(Data records)

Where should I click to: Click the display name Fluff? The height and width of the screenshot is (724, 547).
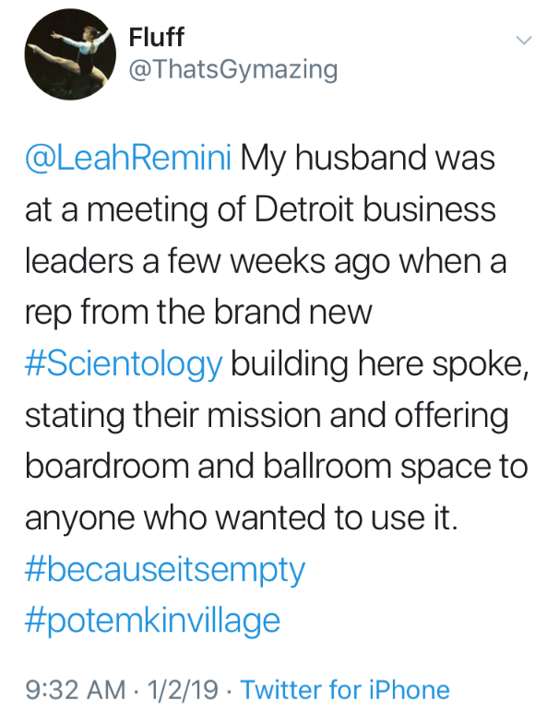[157, 38]
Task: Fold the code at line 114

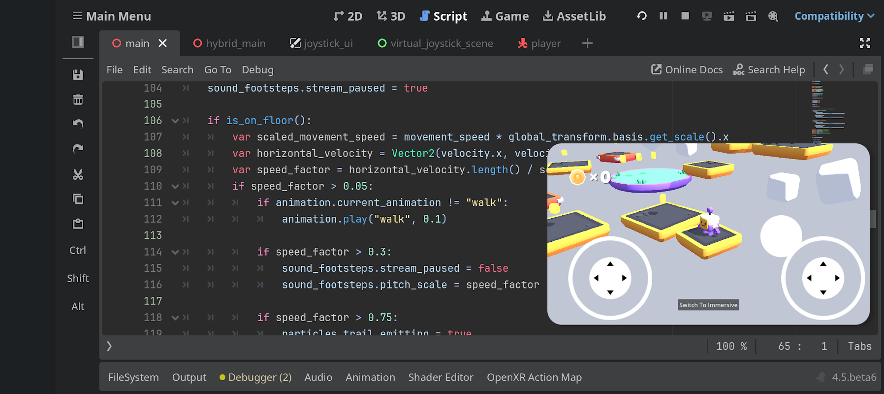Action: 175,252
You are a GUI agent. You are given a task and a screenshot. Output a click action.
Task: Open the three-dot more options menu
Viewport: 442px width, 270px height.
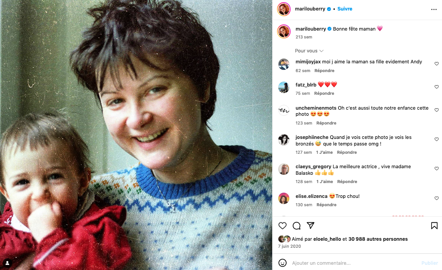(x=434, y=9)
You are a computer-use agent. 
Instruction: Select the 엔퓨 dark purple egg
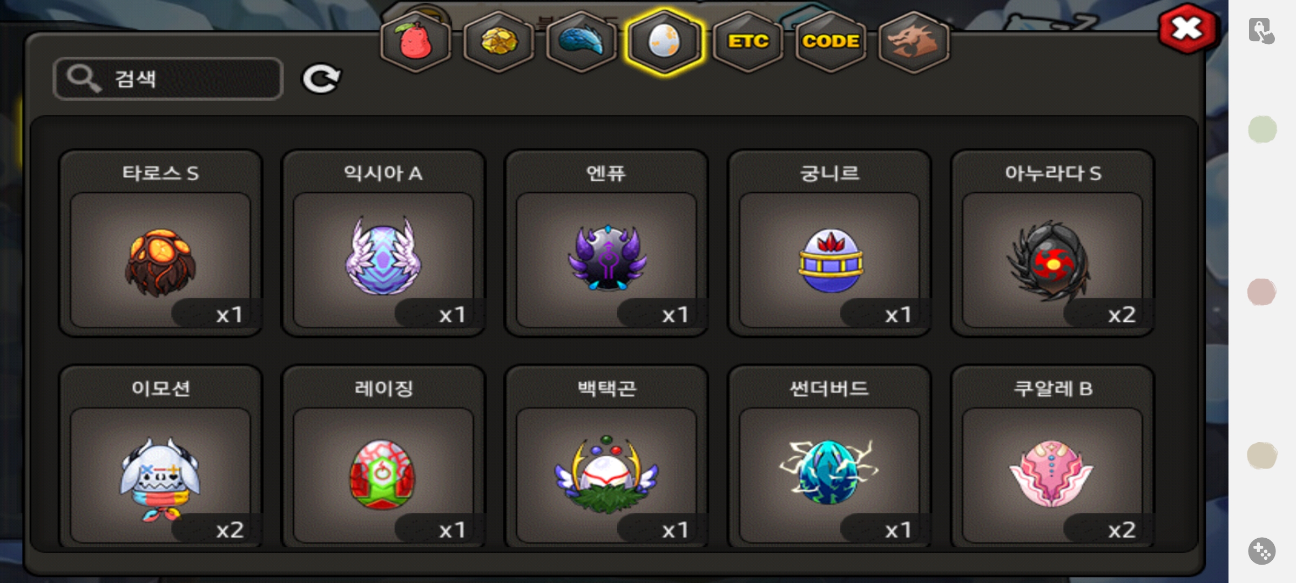coord(606,243)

◆ **REQUIRED ACTION**
Every line that holds the string "agent" must be copied from the records above.

◆ **EXPECTED ANSWER**
You are a GUI agent. You are given a task and a screenshot. Output a click action.
You are a computer-use agent. 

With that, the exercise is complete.